Getting too drunk isn’t about the amount of alcohol that passes from your glass to your lips; it’s about your behavior. There’s nothing worse than intending to have only a few, then ending the night with a pile of cans and bottles. However, mindful drinking training might help you combat substance use disorders, and the same approach can also be helpful at holiday parties. Being conscious about your drinking in the present can compensate for the future, tipsy you.
A mindful drinking app can be a helpful way to track your drinking. For example, many people use the technique of placing coins in one pocket and moving them to another after each drink. You can also schedule a pause to check in with yourself each time you reach for another.
You should also consider drinking water or switching to low or non-alcohol beverages, like beer, instead of liquor if you want to slow down. Drinking water is also a great way to avoid hangovers.
Don’t try to chase the buzz
Most people know that drinkers build a tolerance to alcohol over time, but many are unaware that you can start feeling this even during one evening. As a result of this acute tolerance, you feel less of the mood-lifting effects of alcohol over time, even at the same blood alcohol concentration. However, this doesn’t take away other consequences of alcohol consumption, such as motor impairments and deterioration of driving ability, which eventually outpace your pleasant buzz if you keep drinking.
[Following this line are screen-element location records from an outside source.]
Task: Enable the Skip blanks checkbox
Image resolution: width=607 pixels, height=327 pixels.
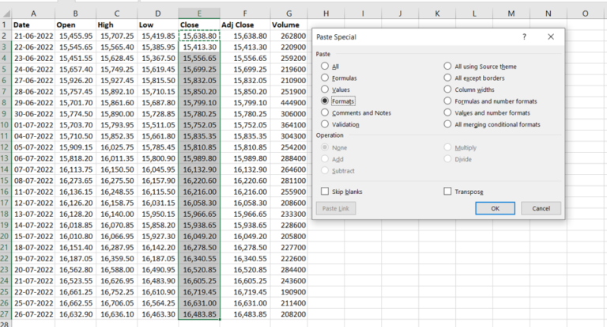Action: [x=325, y=192]
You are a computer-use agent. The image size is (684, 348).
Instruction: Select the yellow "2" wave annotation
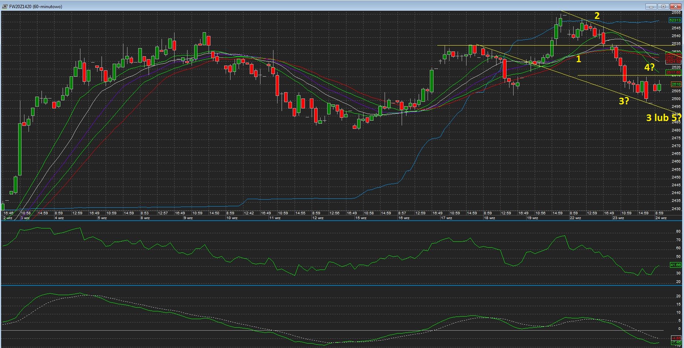coord(597,16)
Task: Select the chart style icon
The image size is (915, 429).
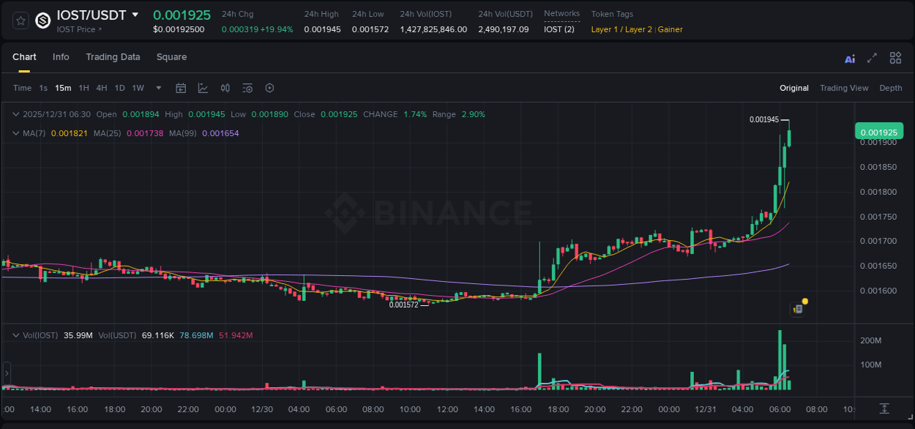Action: coord(203,88)
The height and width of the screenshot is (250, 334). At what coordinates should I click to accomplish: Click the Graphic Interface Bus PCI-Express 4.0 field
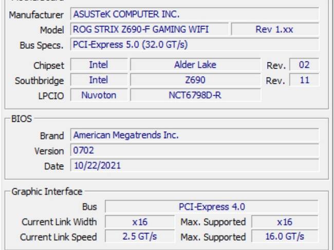coord(211,207)
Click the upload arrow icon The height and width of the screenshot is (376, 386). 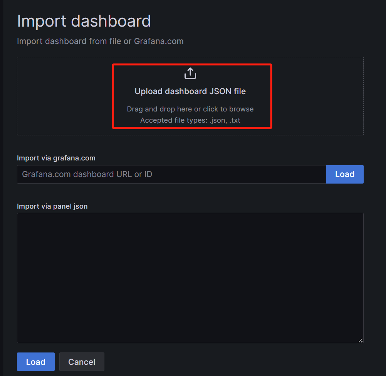pos(190,73)
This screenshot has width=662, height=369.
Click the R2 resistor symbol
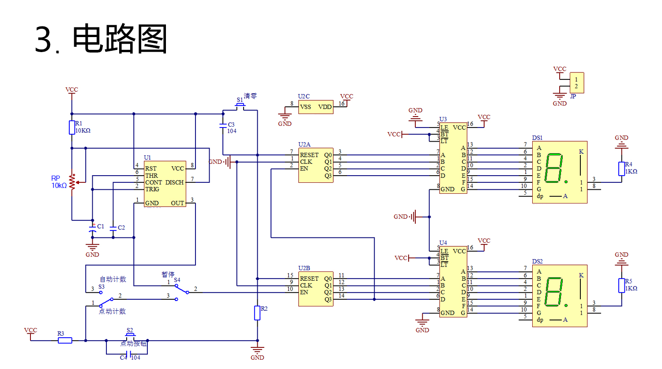click(x=257, y=313)
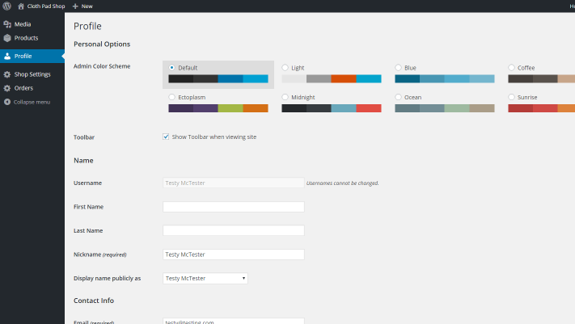Open the Shop Settings menu item
Image resolution: width=575 pixels, height=324 pixels.
(x=32, y=74)
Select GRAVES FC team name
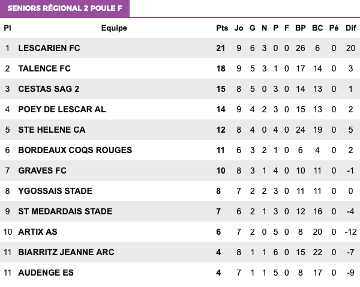This screenshot has height=287, width=360. [x=42, y=171]
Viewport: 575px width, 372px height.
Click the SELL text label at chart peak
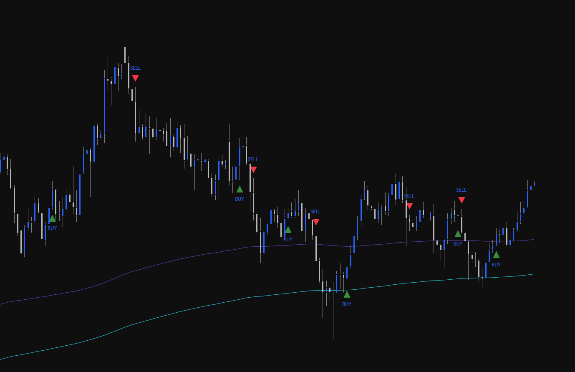click(x=135, y=68)
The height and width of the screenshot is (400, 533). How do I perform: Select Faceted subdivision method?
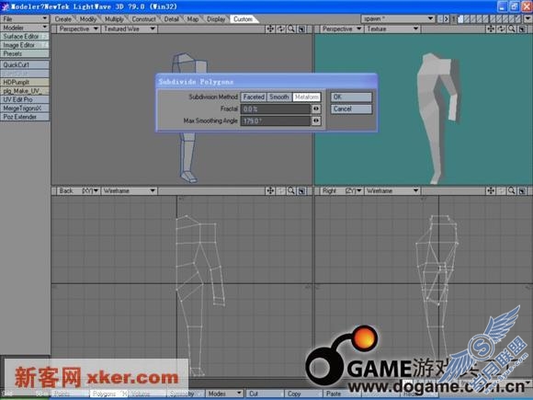tap(254, 97)
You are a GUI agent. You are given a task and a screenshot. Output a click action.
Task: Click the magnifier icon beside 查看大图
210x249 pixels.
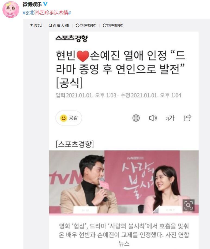coord(50,25)
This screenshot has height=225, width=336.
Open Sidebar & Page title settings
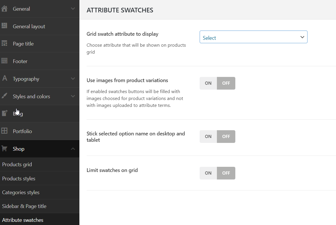tap(24, 206)
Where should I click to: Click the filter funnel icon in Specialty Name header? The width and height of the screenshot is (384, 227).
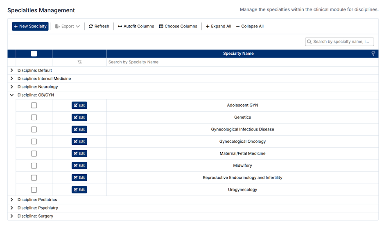pos(373,54)
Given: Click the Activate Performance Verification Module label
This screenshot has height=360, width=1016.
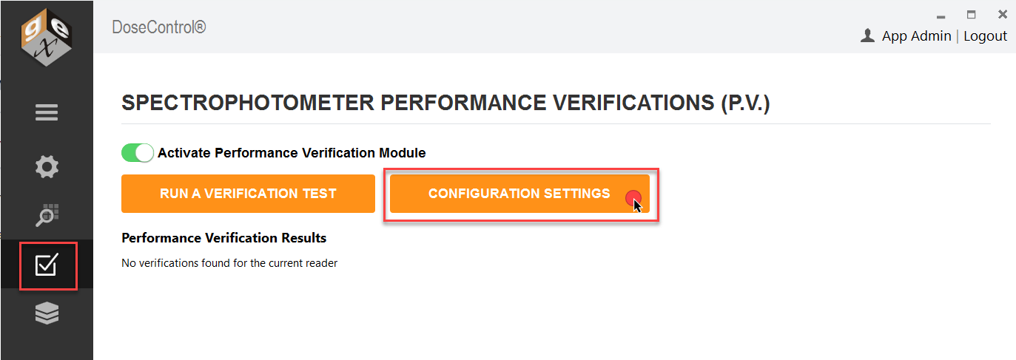Looking at the screenshot, I should (x=292, y=153).
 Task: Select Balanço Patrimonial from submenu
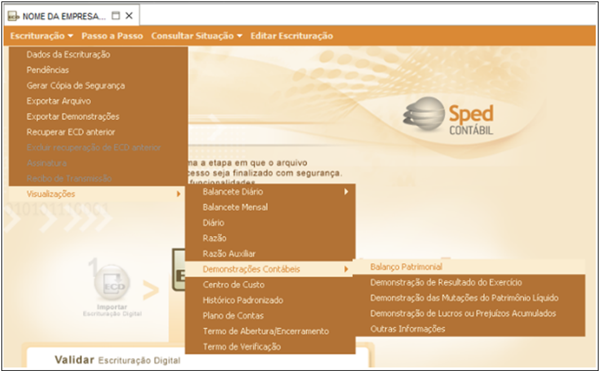406,267
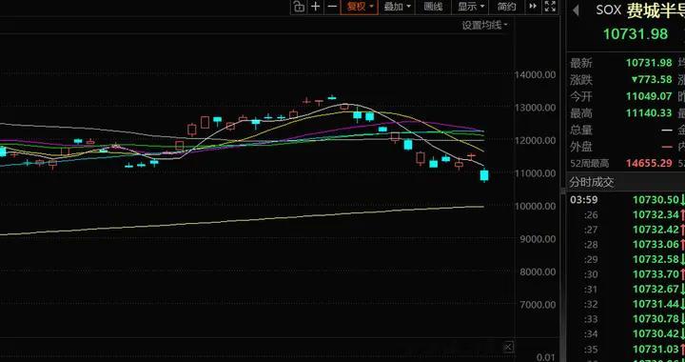The width and height of the screenshot is (685, 362).
Task: Click the unlock padlock icon in toolbar
Action: click(299, 7)
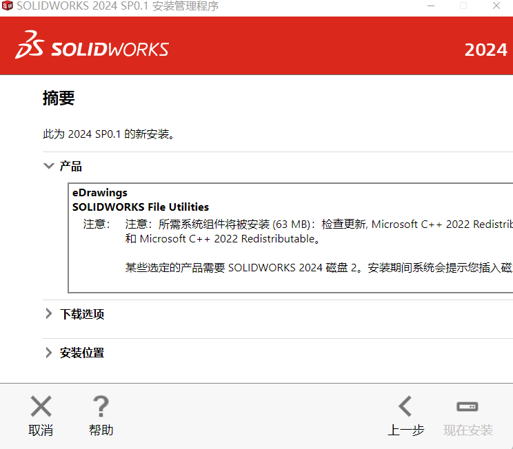Expand the 安装位置 section chevron
This screenshot has height=449, width=513.
coord(48,353)
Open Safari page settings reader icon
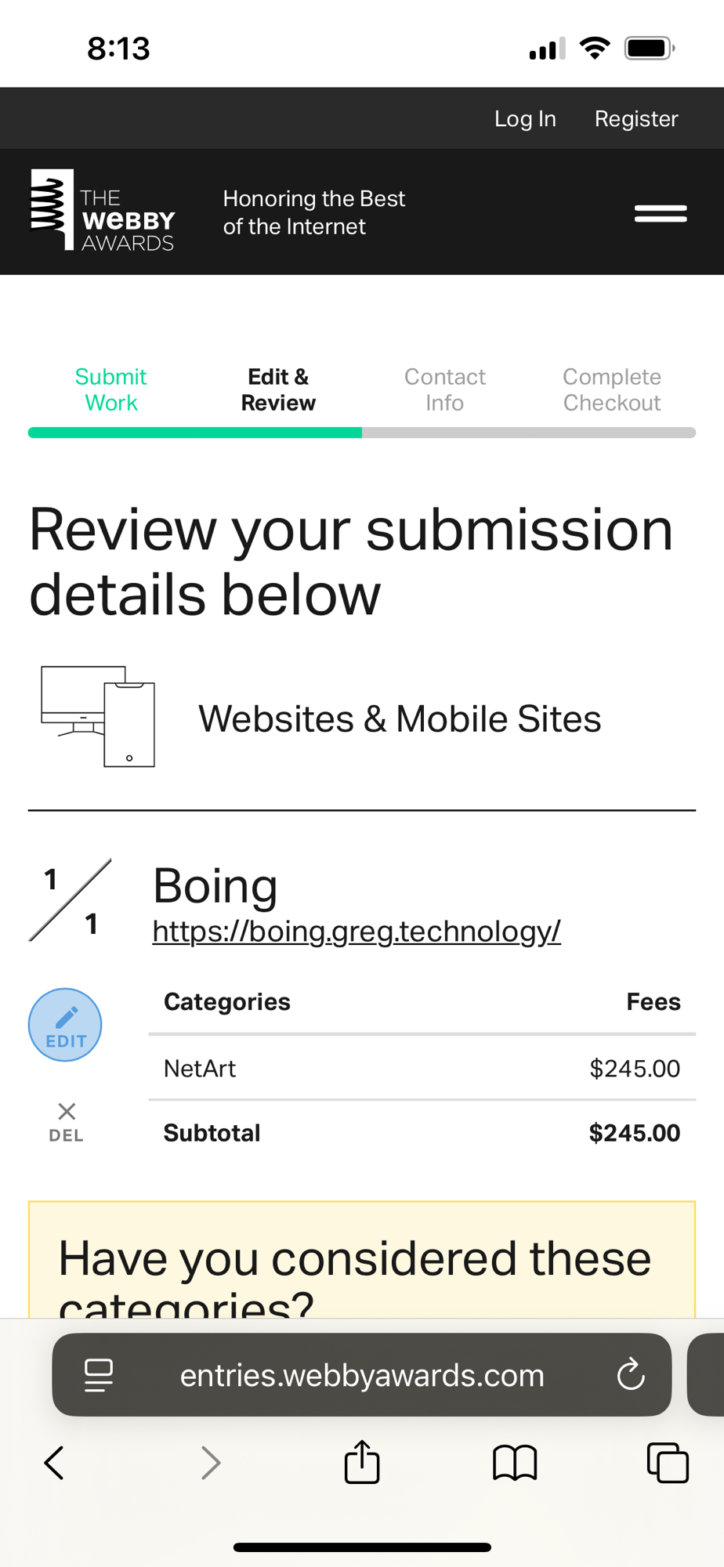 [99, 1375]
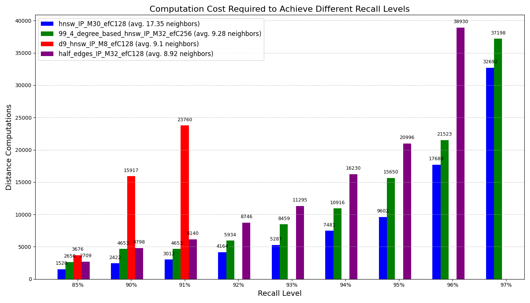The image size is (530, 303).
Task: Click the blue hnsw_IP_M30_efC128 legend swatch
Action: 47,24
Trying to regain your buzz is an impossible task. During the initial BAC climb, manage your expectations and accept that the height of your buzz has passed.
It might seem too hard to stop drinking once you’ve started, but that couldn’t be further from the truth. The problem many people have is that they keep trying to chase the buzz once it starts to fade, which is impossible. You need to be mindful of the moment the buzz reaches its peak and work on controlling your consumption past that point, as drinking more will make things worse for you.
Pacing your drinking, setting limits, and being mindful about your alcohol consumption are excellent ways to stop at the top. It won’t be easy, but you will be happy you did.